QUE TERIA ACONTECIDO ÀQUELA FAMÍLIA?
 Dinah Ribeiro de Amorim

  Sento-me à janela e vejo o dia passar! Desde que adoeci gravemente, tornei-me indolente e dispersiva, não conseguindo me concentrar em leituras, pinturas, histórias da vida real, às quais me dedicava tanto.

  Ajudam-me na higiene e me colocam sentada à janela, esperando que algum raio de sol me cure ou algo me distraia novamente.

  Assim tenho passado meus dias, observando transeuntes, chegadas e saídas de vizinhos alegres bem vestidos ou não.

   Realmente, fazem-me pensar sobre suas vidas, o que fazem,  quem são, voltando um pouco à minha realidade antiga.

  Começo a observar uma família um pouco diferente, saindo todos os dias à mesma hora, mal vestida, cheirando a pobreza através dos agasalhos rotos e sapatos feios.

  Um homem, talvez o patriarca, vai à frente, seguido por uma mulher e dois jovens, parecendo esposa e filhos. Procuram alcançar seus passos enquanto uma senhora muito velha,  lenta, caminha tentando alcançá-los e não perdê-los de vista. O homem, às vezes, olha para trás, observando-os e apressando-os. Talvez, penso eu, estejam atrasados para mais um dia de trabalho. Começo a imaginar o que faziam, para onde iam todas as manhãs, com preocupação de horário e passos rápidos. Se for algum emprego, deve ser bem modesto, pois a aparência deles demonstra simplicidade e maus tratos.

  Antes de sair de minha janela, ainda amparada por muletas e uma tia solteirona, tal a minha fragilidade, observo-os voltarem do mesmo jeito que saíram, em fila, com passos cansados e olhares sonolentos. Entram por uma porta estreita, num sobrado antigo e feio, cheio de quartos, semelhante a pensão, no final da rua, bem na esquina.

  Acompanho os movimentos diários de várias pessoas, mas, essa família em atitude repetitiva, apresentando características estranhas e curiosas, saindo e chegando sempre à mesma hora, começa a despertar mais atenção.

  Sinto vontade de conhecê-los, aprofundar-me em suas vidas, de onde seriam, o que faziam!

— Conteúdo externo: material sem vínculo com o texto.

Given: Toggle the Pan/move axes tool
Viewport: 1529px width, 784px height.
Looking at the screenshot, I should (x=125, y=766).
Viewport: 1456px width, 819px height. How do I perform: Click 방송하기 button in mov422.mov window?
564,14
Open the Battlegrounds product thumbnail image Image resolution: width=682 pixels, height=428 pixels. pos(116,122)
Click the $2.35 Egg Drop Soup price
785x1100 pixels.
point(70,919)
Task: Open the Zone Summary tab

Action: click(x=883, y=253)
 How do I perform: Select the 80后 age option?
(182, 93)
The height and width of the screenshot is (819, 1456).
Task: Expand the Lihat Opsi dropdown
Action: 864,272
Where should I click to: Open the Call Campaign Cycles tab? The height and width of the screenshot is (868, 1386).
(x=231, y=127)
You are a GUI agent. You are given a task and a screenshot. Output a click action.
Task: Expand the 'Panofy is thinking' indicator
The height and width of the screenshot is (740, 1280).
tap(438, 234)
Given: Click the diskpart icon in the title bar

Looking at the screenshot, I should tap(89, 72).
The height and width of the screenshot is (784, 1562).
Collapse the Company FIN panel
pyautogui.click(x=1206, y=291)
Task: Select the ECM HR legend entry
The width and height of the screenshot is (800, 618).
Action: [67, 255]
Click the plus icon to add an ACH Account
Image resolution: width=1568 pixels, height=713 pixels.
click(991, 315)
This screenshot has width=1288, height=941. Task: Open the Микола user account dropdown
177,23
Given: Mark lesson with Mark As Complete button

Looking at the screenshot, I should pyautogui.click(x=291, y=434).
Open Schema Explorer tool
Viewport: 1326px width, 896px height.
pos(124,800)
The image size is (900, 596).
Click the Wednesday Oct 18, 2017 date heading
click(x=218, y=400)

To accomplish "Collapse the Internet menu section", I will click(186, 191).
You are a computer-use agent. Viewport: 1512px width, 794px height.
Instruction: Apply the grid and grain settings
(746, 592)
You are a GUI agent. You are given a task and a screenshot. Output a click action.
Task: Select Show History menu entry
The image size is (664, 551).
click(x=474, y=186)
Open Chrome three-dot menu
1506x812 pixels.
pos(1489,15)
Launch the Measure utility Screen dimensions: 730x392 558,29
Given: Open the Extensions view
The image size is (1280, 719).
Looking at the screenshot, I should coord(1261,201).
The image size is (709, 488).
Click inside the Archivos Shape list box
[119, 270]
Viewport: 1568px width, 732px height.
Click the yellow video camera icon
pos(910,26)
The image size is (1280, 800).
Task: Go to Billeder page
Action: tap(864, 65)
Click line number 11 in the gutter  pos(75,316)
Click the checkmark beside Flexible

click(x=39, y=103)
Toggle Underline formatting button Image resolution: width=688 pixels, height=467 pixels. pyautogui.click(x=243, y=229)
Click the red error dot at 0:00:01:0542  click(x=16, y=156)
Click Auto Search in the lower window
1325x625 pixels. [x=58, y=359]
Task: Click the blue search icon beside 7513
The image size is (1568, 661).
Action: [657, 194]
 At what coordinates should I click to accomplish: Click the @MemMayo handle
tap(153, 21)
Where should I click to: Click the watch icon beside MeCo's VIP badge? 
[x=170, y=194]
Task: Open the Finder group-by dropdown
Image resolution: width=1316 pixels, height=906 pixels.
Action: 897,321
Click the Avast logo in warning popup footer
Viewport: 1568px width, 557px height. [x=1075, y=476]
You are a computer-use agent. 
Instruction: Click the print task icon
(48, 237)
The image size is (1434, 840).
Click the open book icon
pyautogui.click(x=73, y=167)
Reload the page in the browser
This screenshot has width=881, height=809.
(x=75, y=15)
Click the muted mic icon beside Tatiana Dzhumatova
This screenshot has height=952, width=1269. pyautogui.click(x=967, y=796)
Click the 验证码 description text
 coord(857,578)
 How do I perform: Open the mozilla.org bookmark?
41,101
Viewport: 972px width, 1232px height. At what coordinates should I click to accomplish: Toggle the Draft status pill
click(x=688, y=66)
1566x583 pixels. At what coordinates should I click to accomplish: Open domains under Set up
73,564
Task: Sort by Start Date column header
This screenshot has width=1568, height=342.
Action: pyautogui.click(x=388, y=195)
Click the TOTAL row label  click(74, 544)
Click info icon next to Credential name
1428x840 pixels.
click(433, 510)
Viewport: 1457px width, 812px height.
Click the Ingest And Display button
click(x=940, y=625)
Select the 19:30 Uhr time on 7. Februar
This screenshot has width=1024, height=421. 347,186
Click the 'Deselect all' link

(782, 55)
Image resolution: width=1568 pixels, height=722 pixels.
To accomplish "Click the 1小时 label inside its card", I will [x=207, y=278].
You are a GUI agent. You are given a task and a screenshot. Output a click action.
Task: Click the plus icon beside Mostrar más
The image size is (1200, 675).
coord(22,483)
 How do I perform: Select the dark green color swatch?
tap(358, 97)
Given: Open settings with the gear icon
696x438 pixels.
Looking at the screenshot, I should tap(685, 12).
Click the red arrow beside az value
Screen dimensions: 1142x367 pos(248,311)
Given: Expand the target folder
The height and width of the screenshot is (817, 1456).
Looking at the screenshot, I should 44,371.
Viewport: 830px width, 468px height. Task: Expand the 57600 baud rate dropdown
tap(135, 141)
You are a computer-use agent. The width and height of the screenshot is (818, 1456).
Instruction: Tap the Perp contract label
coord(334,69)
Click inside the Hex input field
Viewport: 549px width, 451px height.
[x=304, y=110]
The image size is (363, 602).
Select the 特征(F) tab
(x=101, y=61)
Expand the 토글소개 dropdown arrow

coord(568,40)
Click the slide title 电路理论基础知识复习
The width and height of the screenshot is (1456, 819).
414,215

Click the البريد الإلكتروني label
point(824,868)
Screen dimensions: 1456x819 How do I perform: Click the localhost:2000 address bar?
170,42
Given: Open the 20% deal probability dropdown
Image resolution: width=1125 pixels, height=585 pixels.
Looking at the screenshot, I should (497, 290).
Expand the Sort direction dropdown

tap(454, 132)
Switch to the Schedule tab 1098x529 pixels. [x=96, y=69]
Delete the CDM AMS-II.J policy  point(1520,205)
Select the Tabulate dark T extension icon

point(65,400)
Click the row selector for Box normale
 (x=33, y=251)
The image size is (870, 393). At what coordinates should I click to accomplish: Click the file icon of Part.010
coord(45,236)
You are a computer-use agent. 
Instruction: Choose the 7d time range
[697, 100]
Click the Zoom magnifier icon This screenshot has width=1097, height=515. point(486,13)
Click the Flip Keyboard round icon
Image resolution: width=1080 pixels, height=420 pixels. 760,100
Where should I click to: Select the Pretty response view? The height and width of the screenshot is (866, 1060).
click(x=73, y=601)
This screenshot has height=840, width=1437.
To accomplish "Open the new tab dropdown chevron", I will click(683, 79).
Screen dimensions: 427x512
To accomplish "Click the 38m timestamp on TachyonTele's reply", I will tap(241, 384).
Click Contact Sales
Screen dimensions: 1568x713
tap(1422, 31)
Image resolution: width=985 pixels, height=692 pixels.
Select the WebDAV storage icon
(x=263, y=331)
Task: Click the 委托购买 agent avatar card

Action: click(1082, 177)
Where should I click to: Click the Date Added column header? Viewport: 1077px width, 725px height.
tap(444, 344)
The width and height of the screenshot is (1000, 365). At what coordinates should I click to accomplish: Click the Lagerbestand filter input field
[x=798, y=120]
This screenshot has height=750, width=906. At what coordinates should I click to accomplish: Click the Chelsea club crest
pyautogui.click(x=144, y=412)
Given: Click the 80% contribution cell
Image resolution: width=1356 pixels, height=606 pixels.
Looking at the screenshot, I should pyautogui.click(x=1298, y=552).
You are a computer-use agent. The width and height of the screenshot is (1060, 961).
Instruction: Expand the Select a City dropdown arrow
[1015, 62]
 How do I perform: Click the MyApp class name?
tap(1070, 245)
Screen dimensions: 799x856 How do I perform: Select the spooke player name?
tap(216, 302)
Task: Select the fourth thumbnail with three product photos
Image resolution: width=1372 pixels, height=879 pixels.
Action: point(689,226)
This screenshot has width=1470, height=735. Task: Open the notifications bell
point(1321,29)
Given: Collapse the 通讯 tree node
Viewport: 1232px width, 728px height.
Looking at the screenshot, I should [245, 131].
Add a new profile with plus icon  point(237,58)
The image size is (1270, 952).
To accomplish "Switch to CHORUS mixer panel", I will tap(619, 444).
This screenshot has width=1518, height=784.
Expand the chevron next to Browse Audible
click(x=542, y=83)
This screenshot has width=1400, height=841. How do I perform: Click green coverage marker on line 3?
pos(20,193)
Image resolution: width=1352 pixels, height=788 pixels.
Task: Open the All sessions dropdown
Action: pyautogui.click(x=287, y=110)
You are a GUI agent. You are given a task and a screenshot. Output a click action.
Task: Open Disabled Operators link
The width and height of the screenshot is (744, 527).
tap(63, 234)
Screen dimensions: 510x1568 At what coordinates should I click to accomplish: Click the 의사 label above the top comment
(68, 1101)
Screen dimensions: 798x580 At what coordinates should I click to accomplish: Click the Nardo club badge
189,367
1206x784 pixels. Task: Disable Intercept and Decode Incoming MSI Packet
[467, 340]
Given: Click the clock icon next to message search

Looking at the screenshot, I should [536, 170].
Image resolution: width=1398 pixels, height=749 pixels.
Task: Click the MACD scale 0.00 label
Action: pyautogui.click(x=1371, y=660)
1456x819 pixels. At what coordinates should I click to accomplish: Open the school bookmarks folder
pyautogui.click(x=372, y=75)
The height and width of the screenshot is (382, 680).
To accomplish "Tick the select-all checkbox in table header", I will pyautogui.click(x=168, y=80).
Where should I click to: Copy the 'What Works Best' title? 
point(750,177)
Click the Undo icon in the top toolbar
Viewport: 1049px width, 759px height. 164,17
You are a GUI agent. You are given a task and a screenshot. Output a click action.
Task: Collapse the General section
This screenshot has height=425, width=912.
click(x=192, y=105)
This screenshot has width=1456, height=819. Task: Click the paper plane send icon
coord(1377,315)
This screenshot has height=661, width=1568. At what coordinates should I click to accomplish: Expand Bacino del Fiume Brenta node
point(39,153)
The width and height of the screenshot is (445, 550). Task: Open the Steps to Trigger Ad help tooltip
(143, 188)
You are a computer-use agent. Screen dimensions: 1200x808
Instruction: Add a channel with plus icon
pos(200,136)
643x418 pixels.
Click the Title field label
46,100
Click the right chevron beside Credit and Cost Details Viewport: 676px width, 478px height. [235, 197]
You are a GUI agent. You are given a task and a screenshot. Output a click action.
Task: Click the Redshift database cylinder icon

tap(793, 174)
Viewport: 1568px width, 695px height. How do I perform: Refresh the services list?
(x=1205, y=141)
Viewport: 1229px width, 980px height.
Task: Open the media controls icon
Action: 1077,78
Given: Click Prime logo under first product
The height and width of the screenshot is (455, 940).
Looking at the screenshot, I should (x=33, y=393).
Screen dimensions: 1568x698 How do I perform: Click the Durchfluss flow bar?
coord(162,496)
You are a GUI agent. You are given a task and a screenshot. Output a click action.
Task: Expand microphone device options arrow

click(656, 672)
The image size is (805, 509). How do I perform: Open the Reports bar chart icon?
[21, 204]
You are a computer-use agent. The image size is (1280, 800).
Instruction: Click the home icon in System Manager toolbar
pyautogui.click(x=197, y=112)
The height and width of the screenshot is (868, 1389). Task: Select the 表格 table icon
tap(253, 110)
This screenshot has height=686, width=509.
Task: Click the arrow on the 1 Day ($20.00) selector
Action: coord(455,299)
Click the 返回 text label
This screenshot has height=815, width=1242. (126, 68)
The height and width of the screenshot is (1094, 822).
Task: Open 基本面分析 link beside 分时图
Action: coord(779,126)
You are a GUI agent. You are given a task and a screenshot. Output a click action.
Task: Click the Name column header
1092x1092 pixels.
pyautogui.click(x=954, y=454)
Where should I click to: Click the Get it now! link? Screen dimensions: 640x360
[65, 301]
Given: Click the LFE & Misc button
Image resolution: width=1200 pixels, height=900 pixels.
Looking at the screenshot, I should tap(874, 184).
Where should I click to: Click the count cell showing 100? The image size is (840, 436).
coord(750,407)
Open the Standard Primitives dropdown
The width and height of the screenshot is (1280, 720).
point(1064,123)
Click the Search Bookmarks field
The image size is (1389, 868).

Começam a aguçar a minha curiosidade e a retomar meu instinto literário, ativando a imaginação.

  Elaboro mentalmente mil histórias para eles: Imigrantes, fugitivos de guerra, passado nebuloso, tentadores de sorte em cidade grande, enfim, muitas idéias e trajetórias passam pela minha cabeça.

  Ao pensar neles, esqueço-me um pouco do mal que me acometeu, voltando-me a vontade de escrever.

  Numa dessas manhãs, enquanto os observava, percebo que o homem deixa cair um envelope aberto, amarelo. Nenhum deles se abaixa para apanhá-lo. Talvez tivesse deixado cair propositalmente.

  Quero mandar apanhá-lo, mas é levado pelo vento da manhã, escorregando para a sarjeta molhada da rua e caindo num bueiro.

  Espero-os voltar à noite e, nada. Não aparecem mais. Não saem de manhã nem voltam à noite. Passo vários dias à janela aguardando-os, mas não os vejo.

  Pedi à minha tia que se informasse sobre eles e, ela, estranhando o meu interesse, vai até a pensão perguntar. Talvez a minha doença tivesse afetado também a minha mente, deve ter pensado!

  Após muitas indagações, encontrou alguém que, à custa de algumas moedas, contou que aquela família havia herdado uma fortuna de um tio.  Haviam ido para outra cidade, onde o testamento seria lido com dia e hora marcados, sem muita delonga.

  A carta viera registrada, num envelope amarelo, com timbre e endereço do advogado. Isto sim que era sorte, comentou: “sair desta espelunca para levarem vida de rico”!

  Quando soube da verdade, senti-me atingida novamente pela realidade da vida: fatos bons e ruins acontecendo, voltando-me imediatamente o desejo de escrever, embora ainda estivesse doente!